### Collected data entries
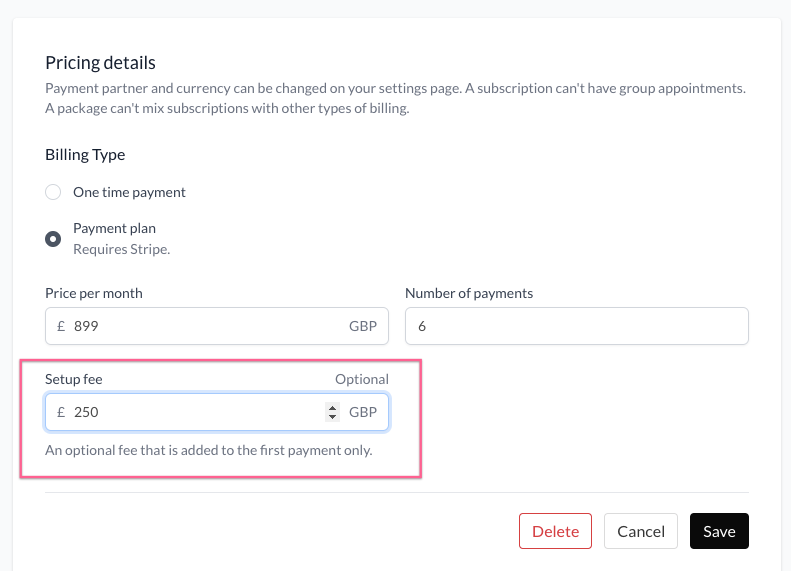Click the "Setup fee" field label
The width and height of the screenshot is (791, 571).
[74, 379]
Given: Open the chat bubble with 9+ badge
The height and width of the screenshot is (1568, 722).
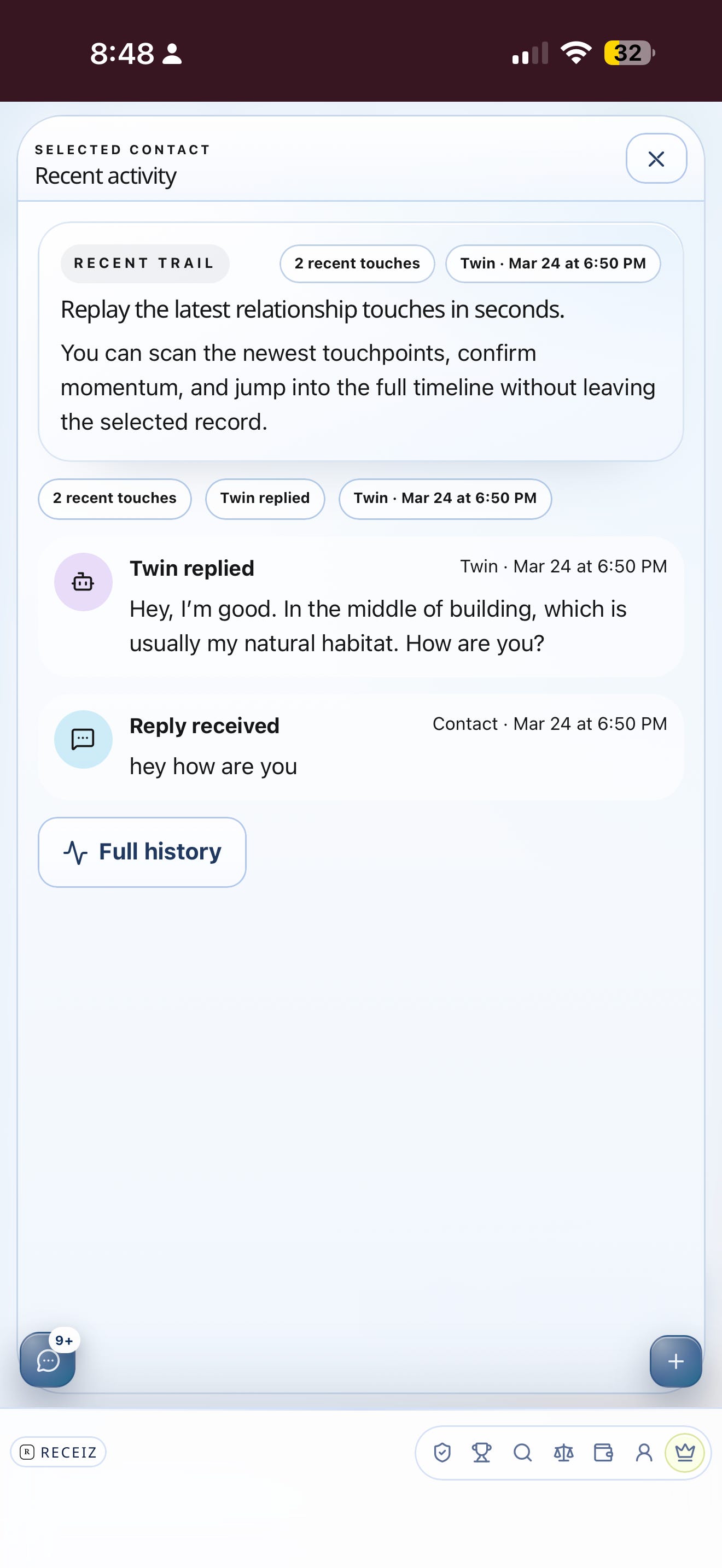Looking at the screenshot, I should point(48,1359).
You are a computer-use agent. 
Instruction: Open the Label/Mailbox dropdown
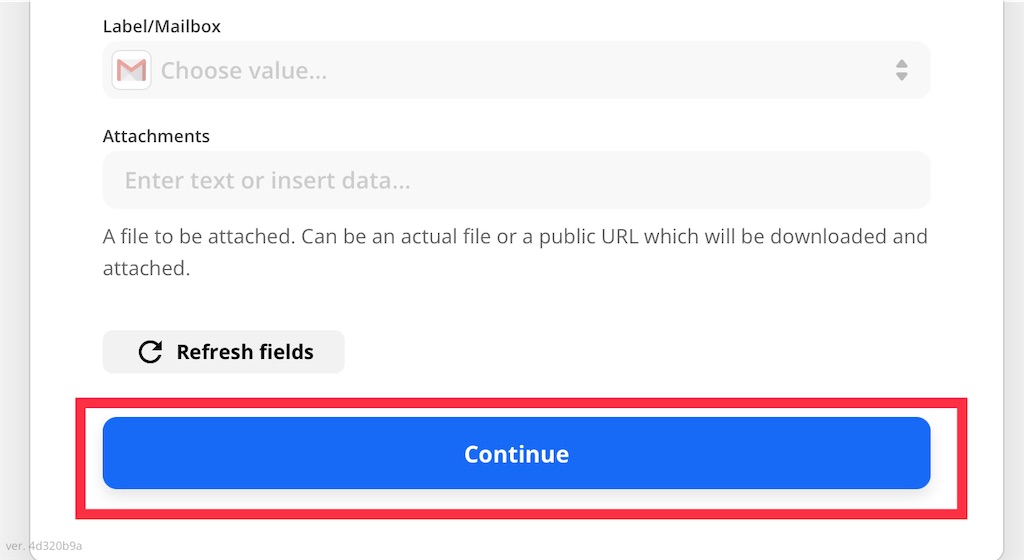click(x=516, y=70)
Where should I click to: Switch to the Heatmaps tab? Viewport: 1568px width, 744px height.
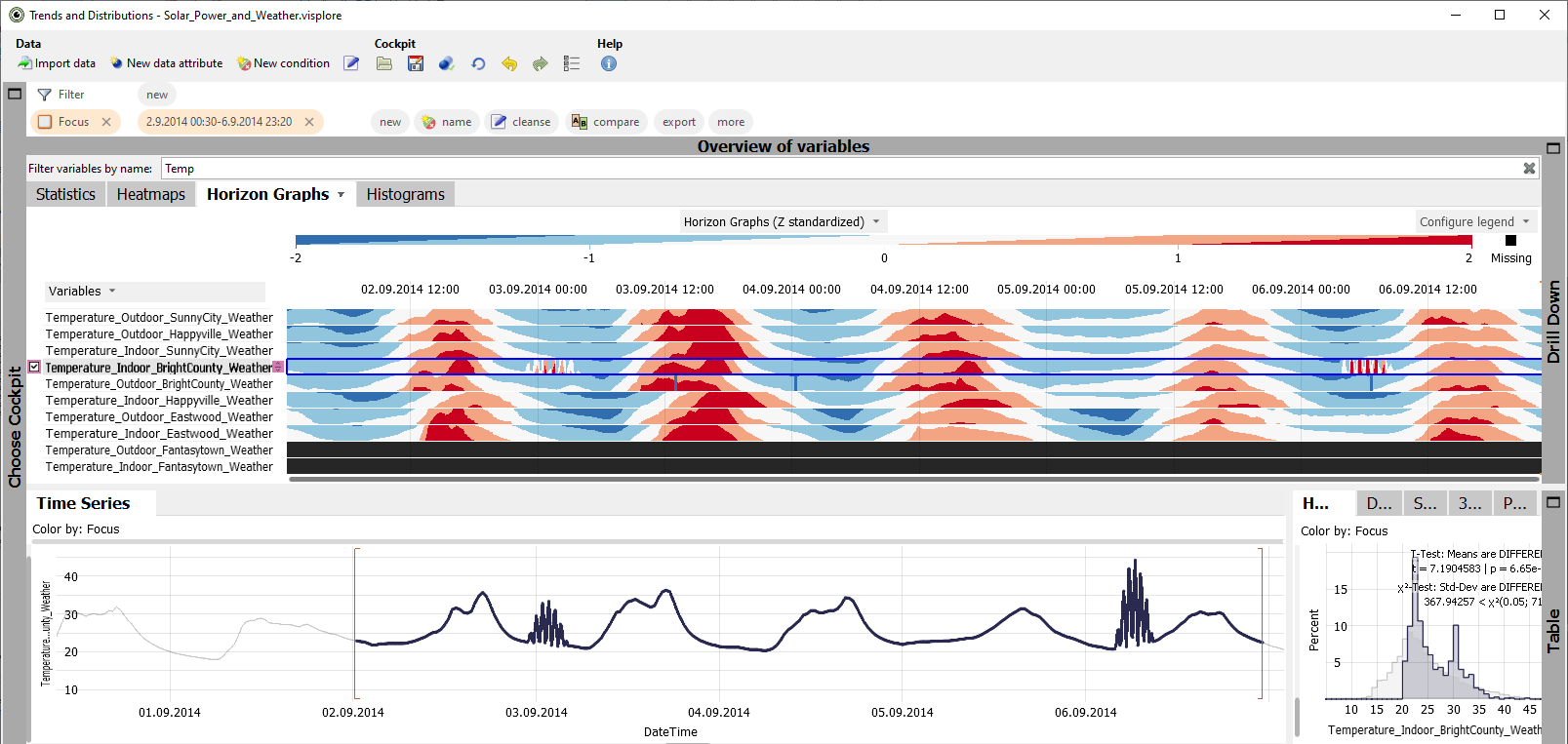pos(150,194)
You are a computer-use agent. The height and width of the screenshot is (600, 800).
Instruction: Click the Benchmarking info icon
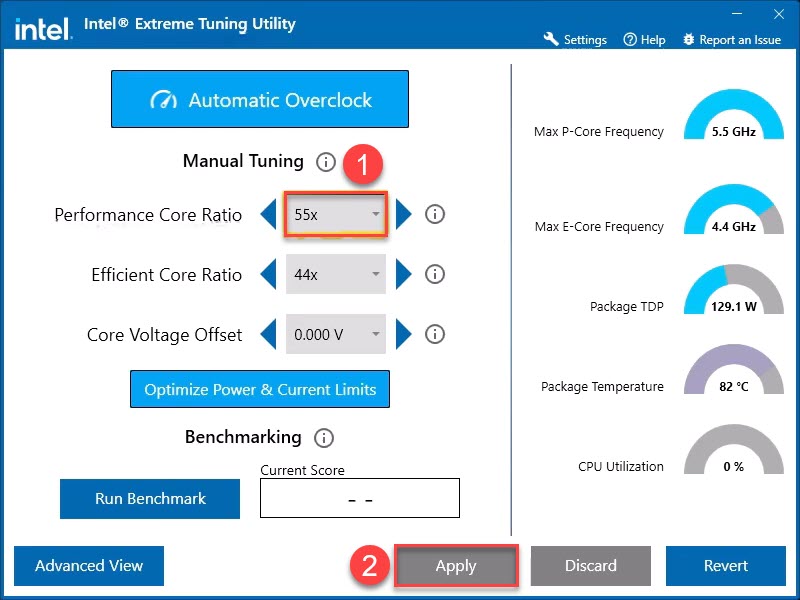[x=323, y=438]
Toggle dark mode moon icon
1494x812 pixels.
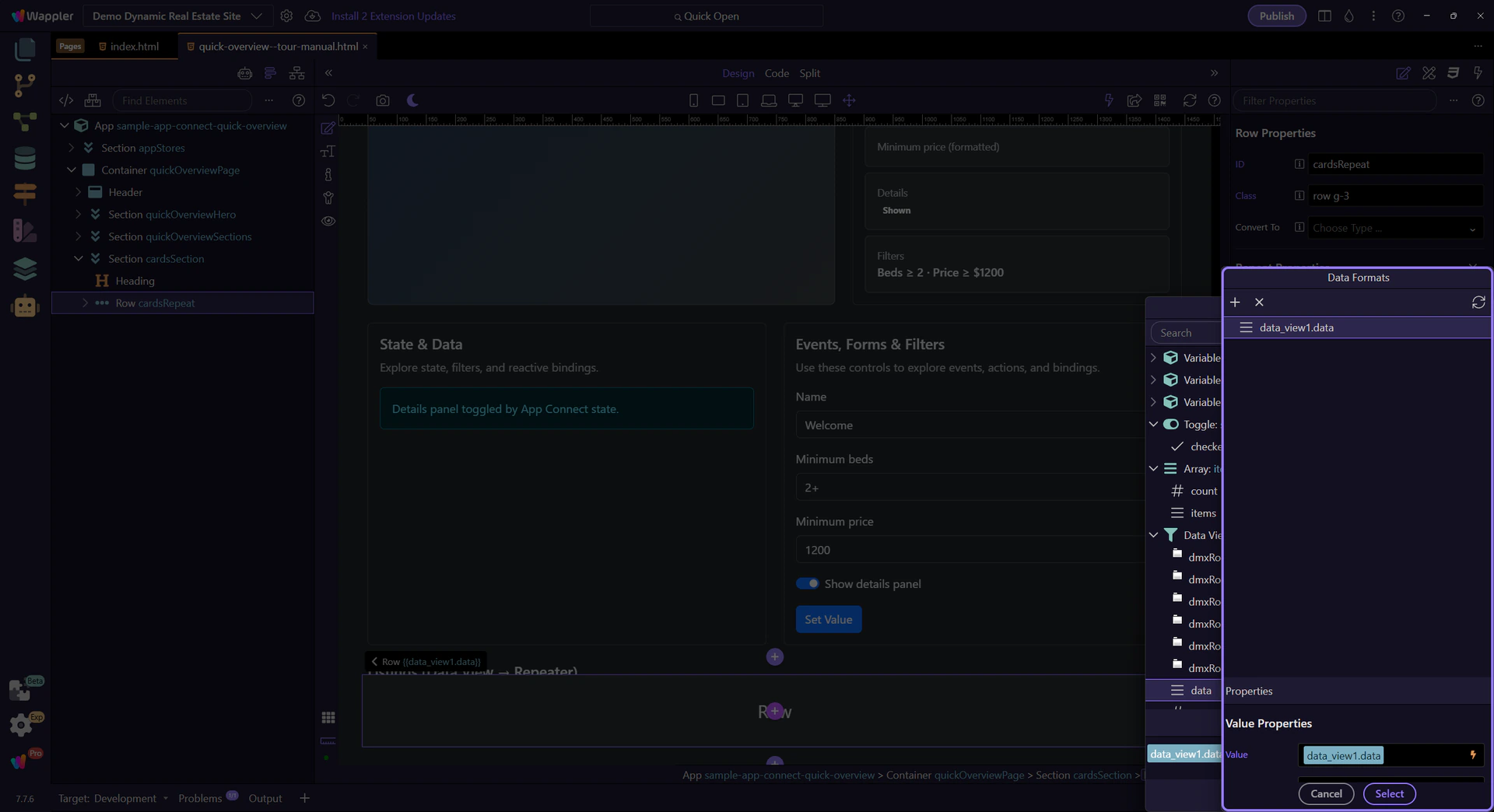pos(412,100)

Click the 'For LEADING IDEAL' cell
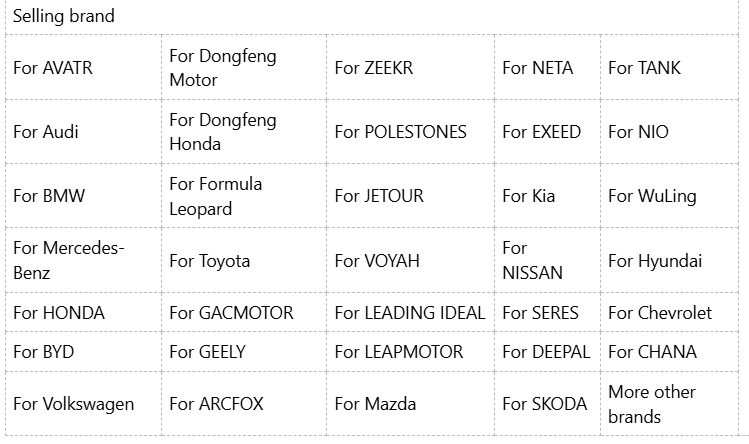tap(410, 313)
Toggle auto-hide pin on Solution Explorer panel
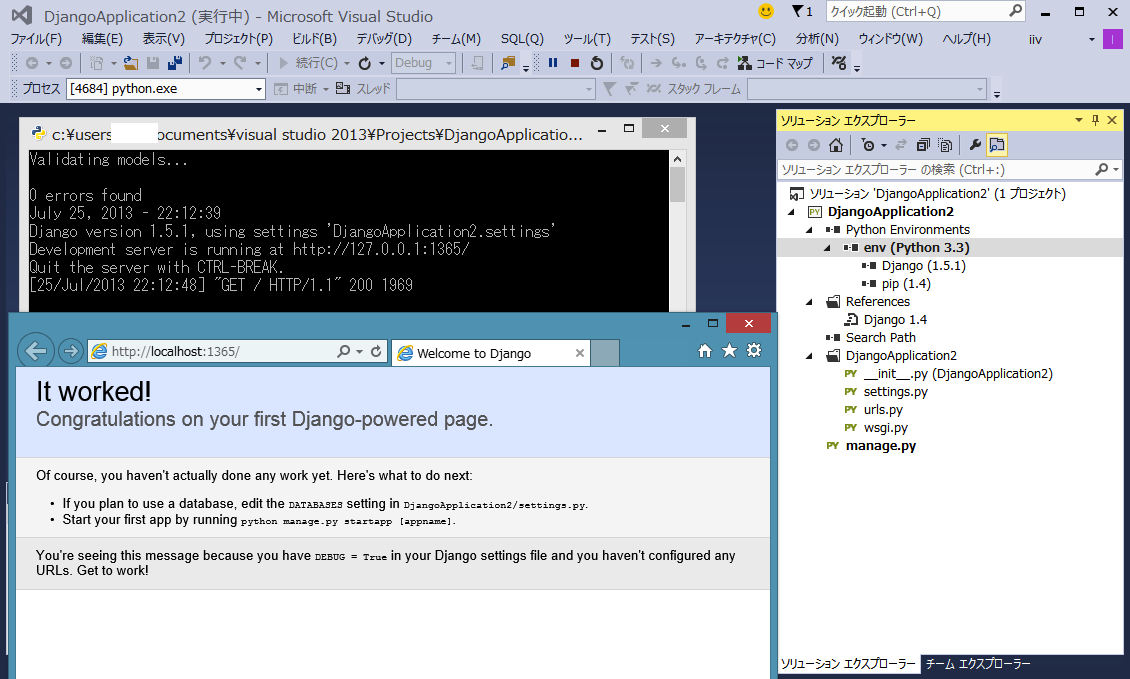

### Assigned task
Pictures stay out of the copy. Reproduce exactly the lines from the one containing "1494x812 pixels." through the last line of the records above, both included.

### Expected answer
1494x812 pixels.
pos(412,100)

Click the 'For LEADING IDEAL' cell
tap(410, 313)
Toggle auto-hide pin on Solution Explorer panel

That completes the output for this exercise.